**Work to complete**. From the Finca San Juan housing text below, list each person mentioned by full name, once each.

**Text excerpt**.

Housing Minister Fernando Zumbado toured Finca San Juan on Monday, skirting mounds of trash and squinting in the gunkfilled air.Women tugged on his sleeve, asking when the houses would be ready and what they would look like.
“I’ve lived in a metal shelter for 18 years. My floor is breaking, my roof is useless. It rains on me,” said Cecilio Calvo, 62-year-old resident of Finca San Juan.
The foundation plans to hire construction company Terroccia to build sidewalks, boulevards, green areas, and pipes for wastewater.
Some 130 houses will be demolished and rebuilt, while 63 will get a makeover.
The National Institute For Housing and Urban Development (INVU), the state body that owns Finca San Juan, assigned lots there to families in the 1980s, and conditions have largely degenerated since, said Vitza Cole de León at the foundation.
The foundation signed an agreement with the housing institute last May to develop the neighborhood. To get a municipal permit, the foundation had to clear the project with a laundry list of state institutions and private groups, which must vouch that it passes architectural, engineering, health and environmental standards.
Jorge Mora, the Housing Ministry official in charge of Finca San Juan, said the process has taken months because institutions are wrongly treating the initiative like a new construction project.
“There has been a lot of red tape,” said Eloísa Ulibarri, the foundation’s executive director. “It’s been…very tiresome.Very tiresome.”
The foundation sought funding for the project from the National Housing Mortgage Bank (BAHNVI), the Housing Ministry’s financial arm, but the application process was slow, Ulibarri said. Anxious to start, the foundation decided to invest an initial $1.28 million in infrastructure projects and seek reimbursement later from the bank.
A housing project in a neighboring shantytown, La Franja, is further along. This project, run by a construction company with a government contract, will renovate the neighborhood and spruce up houses for 57 families.
Zumbado cut a white ribbon in front of the first house’s new cement walls Monday.
Residents greeted him with Costa Rican flags and signs reading, “Long live Zumbado” and “The government does make good on its promises.”
There are some mixed feelings, however. Twenty-two families from La Franja will have to move permanently to the Caribbean town of Guácimo because they live on land that will become roads or parks. The ministry will provide housing, but they must find their own jobs, most likely on pineapple and banana plantations.
Ana María Villegas, 23, is worried about the move. She said Guácimo is pretty, but she has grown accustomed to living in La Franja.

**Source data**.

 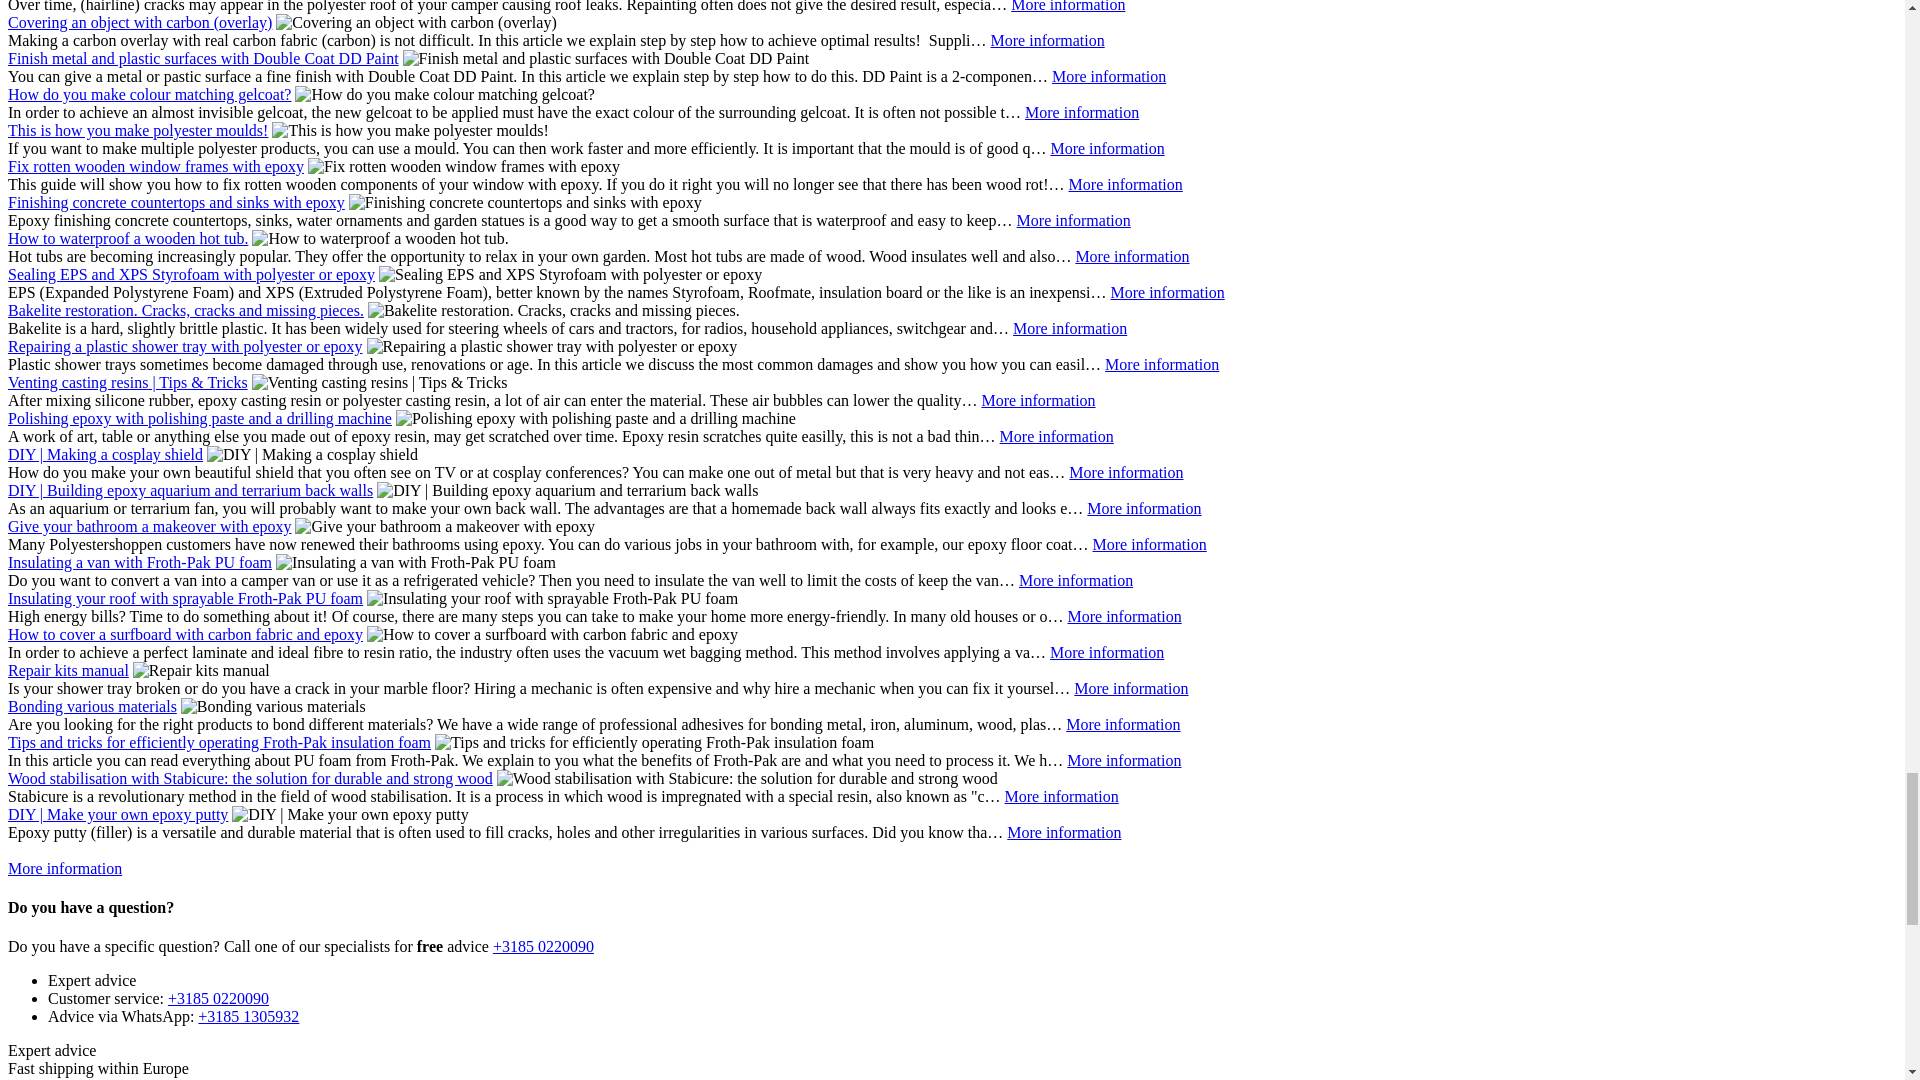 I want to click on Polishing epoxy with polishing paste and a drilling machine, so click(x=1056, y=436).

**Result of this task**.
Fernando Zumbado
Cecilio Calvo
Vitza Cole de León
Jorge Mora
Eloísa Ulibarri
Ana María Villegas